Lors de ce congrès, les départements entendent bien "démontrer le rôle joué par nos territoires dans un contexte financier aussi compliqué", affirme Christophe Ramond, président du département du Tarn. Ils espèrent aussi pouvoir accueillir le Premier ministre – ancien président de département - pour le convaincre du caractère inextricable de la situation des départements, du fait d'un "effet ciseaux massif". 

Entre 50 et 60 départements en "grande difficulté" en 2025 

Les départements ont fait les comptes : les dépenses qui leur sont "imposées par l'État" ont été alourdies de 5,5 milliards d'euros entre 2022 et 2024 (ce qui comprend les revalorisations du revenu de solidarité active, les augmentations salariales dont la hausse du point d'indice), puis de nouveau de 597 millions d'euros en 2025 (127 millions de revalorisation du RSA, 300 millions de hausse des cotisations CNRACL, 170 millions d'euros correspondant à la prise en charge pour moitié de l'extension du Ségur). 

Face à cela, "un effondrement des recettes" estimé à une perte de plus de 8 milliards d'euros entre 2022 et 2024 (dont une chute des DMTO, droits de mutation à titre onéreux, de près de 5 milliards) et prolongé par les mesures de 2025 (dont 220 millions d'euros de contribution des départements au Dilico, dispositif de lissage conjoncturel des recettes fiscales des collectivités, et une perte de 626 millions d'euros liée au gel de la TVA).

S'ajoute le poids des dépenses sociales (sur lesquelles les départements ont une faible marge de manœuvre) qui serait passé de 54% des budgets départements, il y a dix ans, à près de 70% aujourd'hui. "Donc il reste 30%. 30% pour l'investissement, les collèges, l'entretien de nos routes, etc.", s'offusque le président de DF.

"Le résultat", ce sont "entre 50 et 60" départements qui vont "se situer dans des zones de grande difficulté", alors que c'était le cas pour 14 départements il y a deux ans, alerte François Sauvadet. "On est au bout du chemin", affirme-t-il, ajoutant que ces données ne font plus débat et que la Cour des comptes a confirmé cet été "la dégradation extrêmement rapide des finances départementales" (voir notre article). "Tous les profils" de départements seraient touchés, y compris ceux qui étaient il y a peu qualifiés de "riches" – ces derniers subissant la chute brutale de leurs DMTO mais aussi l'impact de leur contribution à la péréquation entre départements, selon le président de DF. 

Après un courrier de DF adressé aux parlementaires, plusieurs amendements au projet de loi de finances (PLF) pour 2026 ont été déposés par des députés de différents groupes, afin que l'État abonde le fonds de sauvegarde pour les départements en difficulté à hauteur de 600 millions d'euros. 

Une baisse de 10% des investissements en 2025

Et le PLF prévoit dans sa version initiale une perte de recettes supplémentaires de 575 millions d'euros (dont 310 millions de contribution des départements au Dilico et 265 millions d'impact de la mesure "écrêtement de la TVA") pour 2026, indique DF dans une note sur les perspectives financières des départements. "Une certitude : la situation des départements ne leur permet pas de subir de nouvelles ponctions", selon l'association.
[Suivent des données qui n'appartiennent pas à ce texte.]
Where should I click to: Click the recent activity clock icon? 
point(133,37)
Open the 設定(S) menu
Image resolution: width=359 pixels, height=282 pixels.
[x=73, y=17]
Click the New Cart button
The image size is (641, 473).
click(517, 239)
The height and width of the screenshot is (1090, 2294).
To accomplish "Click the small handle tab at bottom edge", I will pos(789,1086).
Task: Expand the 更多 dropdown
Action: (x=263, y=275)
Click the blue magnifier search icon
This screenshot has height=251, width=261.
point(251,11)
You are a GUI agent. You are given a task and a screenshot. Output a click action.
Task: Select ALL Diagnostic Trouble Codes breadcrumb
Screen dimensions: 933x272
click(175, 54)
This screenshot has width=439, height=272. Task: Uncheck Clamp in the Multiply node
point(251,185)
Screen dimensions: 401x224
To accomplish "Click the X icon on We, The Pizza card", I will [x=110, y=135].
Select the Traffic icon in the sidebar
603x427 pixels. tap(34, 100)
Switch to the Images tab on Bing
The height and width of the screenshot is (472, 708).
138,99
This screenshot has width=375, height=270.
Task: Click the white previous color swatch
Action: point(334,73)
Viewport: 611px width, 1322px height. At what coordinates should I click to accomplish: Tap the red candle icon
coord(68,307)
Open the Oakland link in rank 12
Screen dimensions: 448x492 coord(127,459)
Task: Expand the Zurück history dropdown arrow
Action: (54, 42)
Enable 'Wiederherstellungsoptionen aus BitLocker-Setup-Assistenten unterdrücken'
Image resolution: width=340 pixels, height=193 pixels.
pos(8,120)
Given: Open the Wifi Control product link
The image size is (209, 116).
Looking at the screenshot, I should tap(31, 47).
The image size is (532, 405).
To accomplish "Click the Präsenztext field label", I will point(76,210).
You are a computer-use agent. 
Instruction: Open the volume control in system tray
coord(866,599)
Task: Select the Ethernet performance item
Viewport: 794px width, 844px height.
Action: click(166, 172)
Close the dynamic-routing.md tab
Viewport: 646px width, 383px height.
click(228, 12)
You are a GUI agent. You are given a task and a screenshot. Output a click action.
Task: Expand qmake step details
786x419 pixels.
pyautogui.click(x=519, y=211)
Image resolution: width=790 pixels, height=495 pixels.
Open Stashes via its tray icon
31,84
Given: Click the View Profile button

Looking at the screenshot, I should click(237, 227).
L'heure serait bien davantage à prévoir "un soutien massif" aux départements les plus en difficulté "pour éviter les cessations de paiement". 

"Les conséquences concrètes, on commence à les voir. Ce sont les Français qui vont les supporter", avertit François Sauvadet, qui parle d'une baisse de 10% des investissements enregistrée cette année. Cela au détriment de l'entretien des routes, des collèges (report ou abandon de projets de construction), des services départementaux d'incendie et de secours (Sdis), du soutien aux investissements des communes. L'élu évoque encore les "révisions de politiques qui sont pourtant très utiles au lien social" avec la baisse des subventions attribuées aux associations culturelles et sportives.

Allocations de solidarité : oui à l'"effort partagé" avec l'État, non à la renationalisation

L'inquiétude porte enfin sur l'envolée des budgets consacrés aux politiques sociales, en particulier du fait du vieillissement de la population, de la situation de la jeunesse – 2% de jeunes protégés, un "drame" sur lequel "il faut que la société arrête de détourner le regard", pour François Sauvadet – et des politiques du handicap. "On ne peut plus faire face, on ne peut pas se substituer à une solidarité qui d'évidence est nationale avec une mise en œuvre départementale", insiste le président de DF, qui demande dès 2026 un financement paritaire (50% État, 50% départements) des allocations individuelles de solidarité (AIS : RSA, PCH et APA). Le reste à charge des départements représenterait en 2025 61% de la dépense consacrée aux AIS (14 milliards d'euros, pour une dépense totale de l'ordre de 23 milliards). Quant à la protection de l'enfance, sujet le plus "lancinant" selon le président de DF, la contribution spécifique de l'État correspond à 3% des 11 milliards d'euros assumés par les départements. 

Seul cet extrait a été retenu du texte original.